I can feel this process taking place in my brain sometimes I think-someday the door will burst open and I will "get it". (c:
Intention. Action. Fruition.
6 comments:
I admire your willingness to tackle Turkish! I've been there three different times and I know what you mean about the language having an entirely different cadence, intonation, everything. It's sort of like when I hear someone speaking Korean and it all sounds like arguing to me, even though I'm pretty sure it's not! I lived in Germany for four years and I took classes, etc. but the thing that accelerated my German more than anything else was having a German boyfriend and being immersed in the language at times. For a little while, it was like I could sorta kinda get by. On the other hand, when I would bring him around my American friends, I found that I had an inclination to speak English WRONG since it made it easier for him to understand ;)
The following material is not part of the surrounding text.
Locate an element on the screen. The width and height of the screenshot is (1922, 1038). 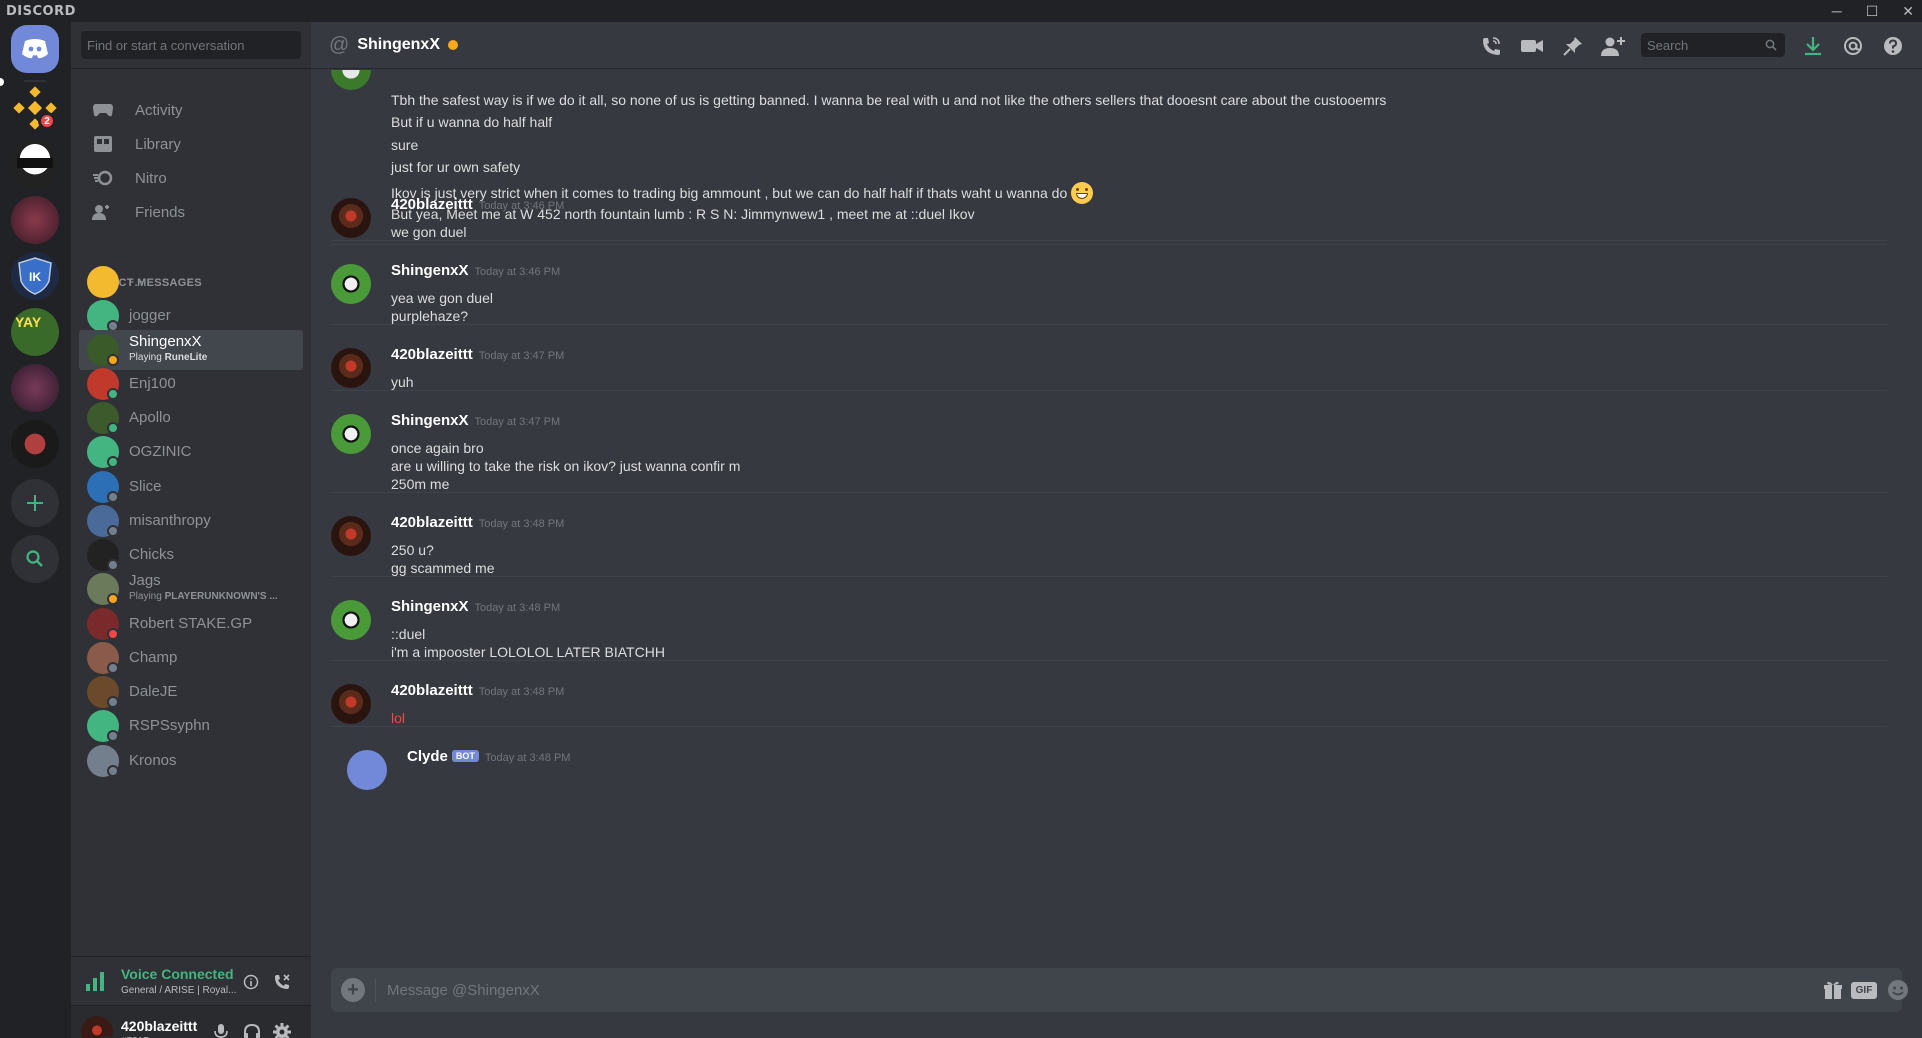
settings-gear-icon is located at coordinates (282, 1030).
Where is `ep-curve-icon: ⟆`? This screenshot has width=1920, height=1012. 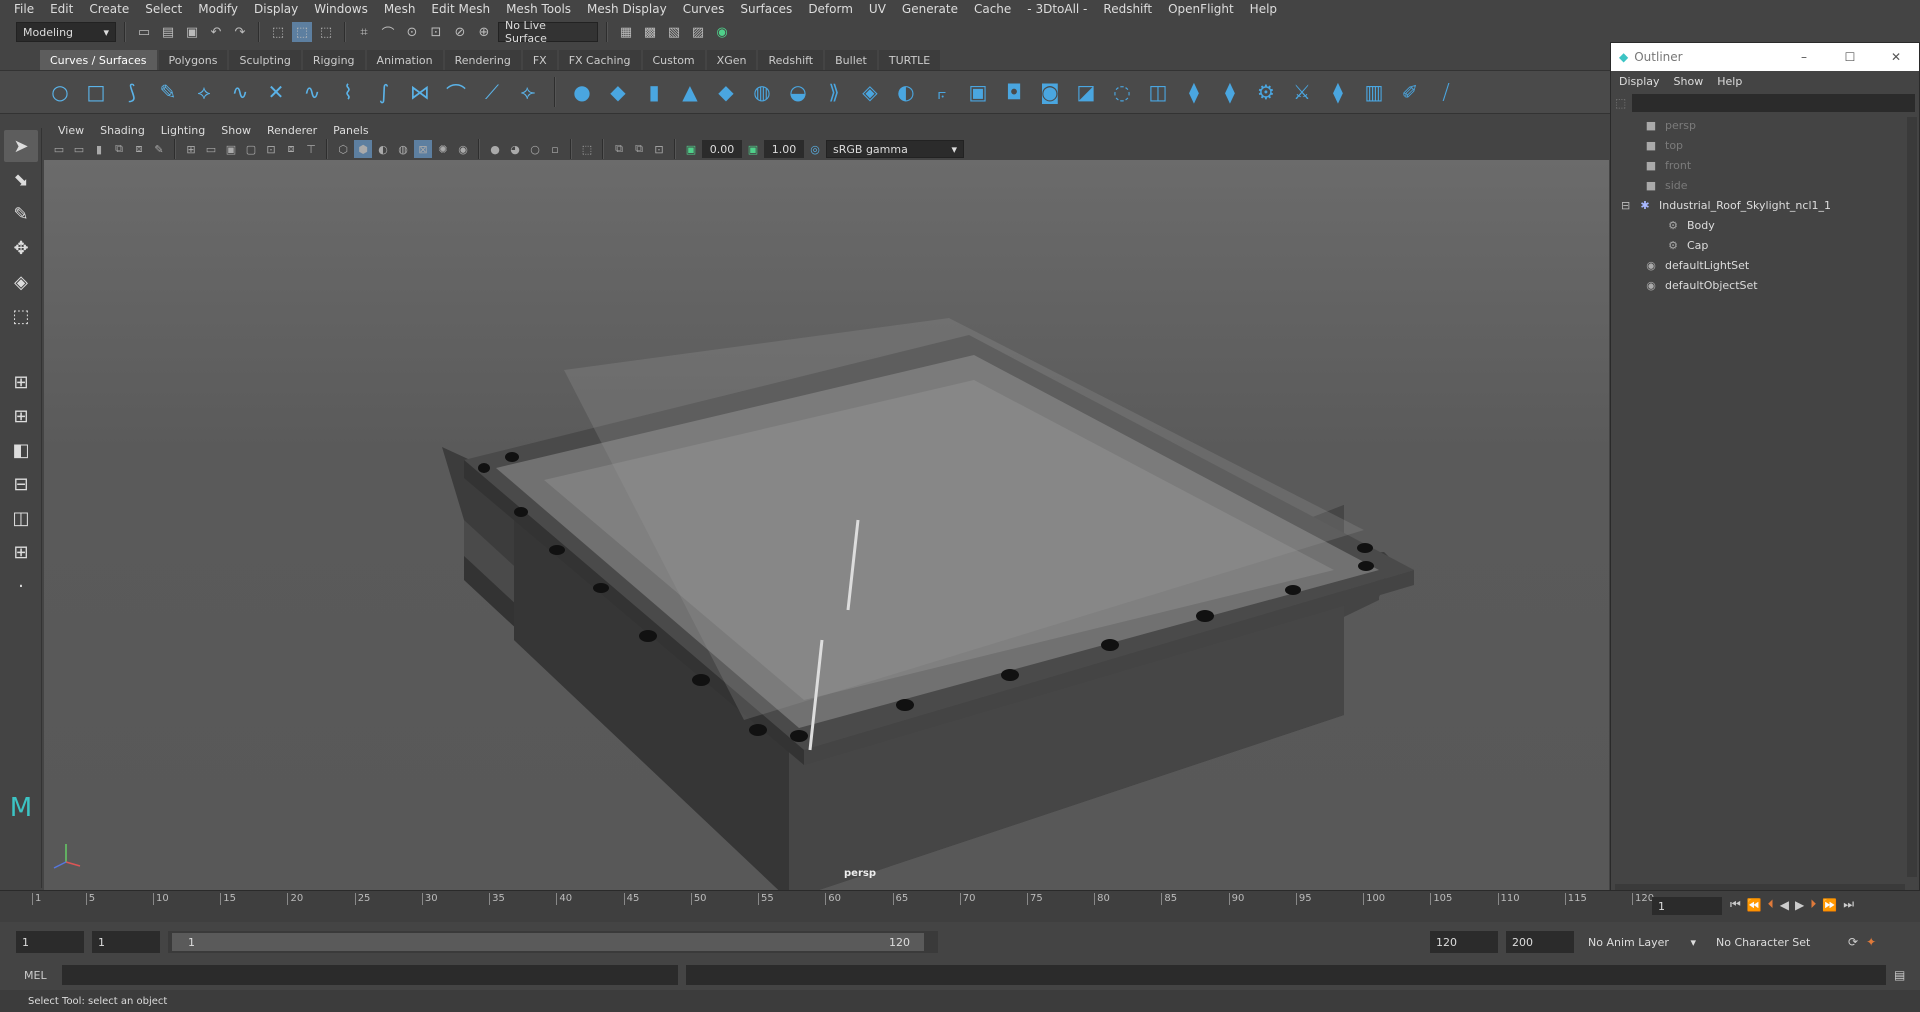
ep-curve-icon: ⟆ is located at coordinates (132, 92).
Hehee...you know I catch myself doing that all the time! I say things backwards or I forget words or I find myself saying things to the kids in a way they understand because it's wrong hehe...
it's like..uhm...dammit.
I haven't taken any classes or anything, I've just been asking a lot of questions and shoving as much of the language in my brain as possible...I can basically survive. Basically. (c:
I'm the same way-- I learn by the rhythm and 'music' of the way folks talk. Bits and pieces of vocabulary, cases, etc. are added gradually, until one day (at least in theory) I don't sound like the world's largest toddler. But it all starts with the general sound of the language.
Languages *do* get easier too, the more you pick up. Not just related ones, but all language in general. It's all about plasticity of concept...
Thanks for this post. My brain so seldom does any work!
Thanks for stopping by! I agree wholeheartedly. Translated poetry is virtually pointless. The music in the words gets lost in translation, everytime. Now... if only I could read Spanish, I could seriously tackle Neruda...
steve said...
I just got done listening to a course on CD by Michael D.C. Drout on English grammar. He goes through the history of the language from proto-Indo-European (I'm still unsure how we know about it, as it was never written) through West Germanic Old English, the Scandinavian, Latin, and French influences that gave us Middle English, and the evolution into modern English. The rhythms of Old and Middle English are not anything like those of modern English. Chaucer loses a lot by being translated into modern English.
I wish you the best in your pursuit of Turkish. The central character in my Dickems Challenge novel is fluent in five languages (French, Spanish, Germsan, Urdu, and Farsi) besides English by the time she's out of high school. There are people who can do that. As for me, I'm trying to relearn Spanish through Cds. I've forgotten most of it. Ditto for French, Latin, and German.